Assignment:
In the passage on the Sanders jobs plan, rewrite the part that opens with the words "Sanders wants the" and closes with "to about $40,000.", renaming "benefits" as "perks" throughout.

The Cold Equations

It’s not enough for your heart to be in the right place. Your head has to be in the right place, too. It wasn’t lost on me that Bernie Sanders is working on a plan to give everyone who wants one a job paying $15 per hour. In her Washington Post column Megan McArdle crunches a few numbers

Sanders wants the government to provide guaranteed jobs at $15 an hour, plus benefits. His office did not, a representative demurely told Post reporter Jeff Stein, yet have cost estimates for this proposal.

Perhaps we can help the senator out. With two weeks of paid vacation, each worker would make roughly $31,000 a year. Adding, conservatively, about $10,000 for benefits, would bring the total cost to about $40,000.

The United States has between 25 million and 50 million workers making less than this total compensation package. Millions more are unemployed or fully out of the labor force. Assuming most of them did the rational thing and signed on, that would make for a $1 trillion to $2 trillion annual program — rivaling or exceeding our total expenditure on Social Security, with maybe Medicaid thrown in for good measure.

Information:
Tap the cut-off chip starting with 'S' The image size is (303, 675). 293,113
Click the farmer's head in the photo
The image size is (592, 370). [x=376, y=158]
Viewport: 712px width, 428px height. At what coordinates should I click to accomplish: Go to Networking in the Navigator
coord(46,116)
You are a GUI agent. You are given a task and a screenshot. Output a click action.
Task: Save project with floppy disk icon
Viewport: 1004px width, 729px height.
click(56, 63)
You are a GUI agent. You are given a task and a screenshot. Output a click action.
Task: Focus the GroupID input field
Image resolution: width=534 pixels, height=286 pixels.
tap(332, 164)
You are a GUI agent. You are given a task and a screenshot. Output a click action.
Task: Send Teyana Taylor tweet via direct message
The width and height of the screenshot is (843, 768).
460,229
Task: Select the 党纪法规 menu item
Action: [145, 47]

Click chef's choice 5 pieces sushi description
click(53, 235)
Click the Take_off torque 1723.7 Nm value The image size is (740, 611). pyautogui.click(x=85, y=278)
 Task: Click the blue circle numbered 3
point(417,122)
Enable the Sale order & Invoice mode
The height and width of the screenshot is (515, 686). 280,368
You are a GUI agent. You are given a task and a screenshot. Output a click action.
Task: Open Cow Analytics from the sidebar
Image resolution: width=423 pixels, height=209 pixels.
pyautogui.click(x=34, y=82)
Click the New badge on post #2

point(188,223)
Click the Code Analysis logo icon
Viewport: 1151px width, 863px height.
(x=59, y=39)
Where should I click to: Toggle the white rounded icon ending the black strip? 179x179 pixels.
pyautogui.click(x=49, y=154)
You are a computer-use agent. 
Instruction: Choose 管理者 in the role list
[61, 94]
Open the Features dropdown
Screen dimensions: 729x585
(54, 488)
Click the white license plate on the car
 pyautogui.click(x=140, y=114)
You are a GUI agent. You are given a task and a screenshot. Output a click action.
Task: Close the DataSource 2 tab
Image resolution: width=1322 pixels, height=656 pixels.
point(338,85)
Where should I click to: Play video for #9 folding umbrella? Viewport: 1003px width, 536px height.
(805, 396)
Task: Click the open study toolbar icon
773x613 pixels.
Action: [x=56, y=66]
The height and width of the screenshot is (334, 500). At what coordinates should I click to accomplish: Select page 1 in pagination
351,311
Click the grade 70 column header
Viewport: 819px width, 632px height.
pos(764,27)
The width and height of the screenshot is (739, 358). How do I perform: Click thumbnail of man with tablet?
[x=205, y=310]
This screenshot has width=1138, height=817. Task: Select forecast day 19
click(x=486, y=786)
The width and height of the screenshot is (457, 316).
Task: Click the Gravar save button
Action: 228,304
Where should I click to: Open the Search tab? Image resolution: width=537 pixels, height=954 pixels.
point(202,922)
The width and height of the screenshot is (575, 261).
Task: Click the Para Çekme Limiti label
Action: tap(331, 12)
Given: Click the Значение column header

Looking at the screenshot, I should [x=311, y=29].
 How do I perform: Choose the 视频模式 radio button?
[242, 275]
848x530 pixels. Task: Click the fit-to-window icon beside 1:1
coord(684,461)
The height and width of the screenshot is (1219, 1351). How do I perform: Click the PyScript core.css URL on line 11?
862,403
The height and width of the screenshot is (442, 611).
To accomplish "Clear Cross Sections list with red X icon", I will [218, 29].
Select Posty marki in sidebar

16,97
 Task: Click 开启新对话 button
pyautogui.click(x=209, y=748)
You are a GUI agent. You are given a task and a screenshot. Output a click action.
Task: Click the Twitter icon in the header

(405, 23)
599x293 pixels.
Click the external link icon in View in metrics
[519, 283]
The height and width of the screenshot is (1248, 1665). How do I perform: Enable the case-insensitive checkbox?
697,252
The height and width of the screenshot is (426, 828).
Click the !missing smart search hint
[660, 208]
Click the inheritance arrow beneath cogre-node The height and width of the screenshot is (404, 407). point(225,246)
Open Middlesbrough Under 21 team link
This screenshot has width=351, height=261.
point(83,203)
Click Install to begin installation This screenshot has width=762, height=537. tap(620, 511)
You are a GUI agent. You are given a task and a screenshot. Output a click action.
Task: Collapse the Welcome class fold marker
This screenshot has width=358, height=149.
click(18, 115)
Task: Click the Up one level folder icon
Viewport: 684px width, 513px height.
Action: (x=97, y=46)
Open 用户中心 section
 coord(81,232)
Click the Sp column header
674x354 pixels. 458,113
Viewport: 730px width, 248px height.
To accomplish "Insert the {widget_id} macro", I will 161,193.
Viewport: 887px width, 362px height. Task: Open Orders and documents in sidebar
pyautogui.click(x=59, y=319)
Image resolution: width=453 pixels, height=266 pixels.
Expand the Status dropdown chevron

Result of this exercise:
Sanders wants the government to provide guaranteed jobs at $15 an hour, plus perks. His office did not, a representative demurely told Post reporter Jeff Stein, yet have cost estimates for this proposal.

Perhaps we can help the senator out. With two weeks of paid vacation, each worker would make roughly $31,000 a year. Adding, conservatively, about $10,000 for perks, would bring the total cost to about $40,000.